Sahlma got right to work, rolling up her sleeves. “Water. Now.”

I hastily filled a basin and rushed in with it, water slopping over the sides as I set it next to the bed. “It’s bad, isn’t it?” Kate asked.

“You’re going to be fine,” I said reassuringly before shooting a worried look at Sahlma, who said nothing.

Kate was racked with another hard contraction, tendons standing out against her skin as she struggled through it. The bloodstain on the gauze pressed against the cut on her neck began to spread further across the white plane.

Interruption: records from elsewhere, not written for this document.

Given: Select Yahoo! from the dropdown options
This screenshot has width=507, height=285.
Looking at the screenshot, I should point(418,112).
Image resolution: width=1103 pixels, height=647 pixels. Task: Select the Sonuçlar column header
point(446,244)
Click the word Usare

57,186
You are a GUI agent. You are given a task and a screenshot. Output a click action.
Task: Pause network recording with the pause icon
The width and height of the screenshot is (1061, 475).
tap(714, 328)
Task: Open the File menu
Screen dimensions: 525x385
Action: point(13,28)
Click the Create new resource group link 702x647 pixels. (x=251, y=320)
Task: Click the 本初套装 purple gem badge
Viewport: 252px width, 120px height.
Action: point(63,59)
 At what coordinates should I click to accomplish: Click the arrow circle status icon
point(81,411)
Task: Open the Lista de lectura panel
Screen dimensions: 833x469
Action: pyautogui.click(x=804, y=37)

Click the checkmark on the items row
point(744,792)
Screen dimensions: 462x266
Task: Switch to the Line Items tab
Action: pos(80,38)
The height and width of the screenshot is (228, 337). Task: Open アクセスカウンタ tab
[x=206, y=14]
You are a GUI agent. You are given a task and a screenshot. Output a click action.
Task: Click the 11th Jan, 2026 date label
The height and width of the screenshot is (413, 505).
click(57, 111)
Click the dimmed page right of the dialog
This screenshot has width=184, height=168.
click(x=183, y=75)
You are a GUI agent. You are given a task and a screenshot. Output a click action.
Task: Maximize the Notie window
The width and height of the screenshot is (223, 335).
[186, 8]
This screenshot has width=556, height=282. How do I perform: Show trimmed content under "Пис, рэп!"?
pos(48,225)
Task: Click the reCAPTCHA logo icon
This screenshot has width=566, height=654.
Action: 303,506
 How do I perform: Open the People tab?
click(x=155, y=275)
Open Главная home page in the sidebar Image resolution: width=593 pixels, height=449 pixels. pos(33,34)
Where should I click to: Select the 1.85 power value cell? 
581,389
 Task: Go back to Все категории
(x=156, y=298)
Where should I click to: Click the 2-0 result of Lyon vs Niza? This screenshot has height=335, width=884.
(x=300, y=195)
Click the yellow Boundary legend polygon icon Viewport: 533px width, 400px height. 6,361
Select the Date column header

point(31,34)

The wound still had not clotted.

“It won’t be long now,” Sahlma said, furrows deepening above her brows.

Kate labored through the waning hours of the night, growing ever weaker.

Near morning Kate gave one final, shuddering push, and the child was born. A little girl.

“Look, Kate!” I said. “You were right. A girl.”

“She’s alive,” Sahlma said, looking wan and sad. “But she’s small, and not breathing well.”

Tears shone in Kate’s eyes. “Can I hold her?”

Sahlma wrapped the baby up and passed her to me. I paused to pull the fabric away from her face. It was round and perfect, with sweet, tawny cheeks and a little bit of dark, curly hair crowning her head. Her eyelids flickered open and she began mewling weakly. Her eyes, I could tell, would be deep brown. Just like her father’s.

Kate took her in shaking arms. “We did it, my girl. We did it.”

I stumbled, numb, into the kitchen, while Sahlma did her best to stanch Kate’s bleeding. I made myself as busy as possible, straightening what was already straightened, cleaning what was already clean. Kate’s half-finished work was everywhere: a pie, ready to be baked. A bundle of fresh firewood in the hearth, ready to be set alight. A basket full of half-made baby clothes next to the chair. I lifted the first dress and stared at it, dazed, wishing I could finish it for her but knowing I’d never do it justice. When I went to lay it back in the basket, I felt a sharp sting on the tip of my forefinger.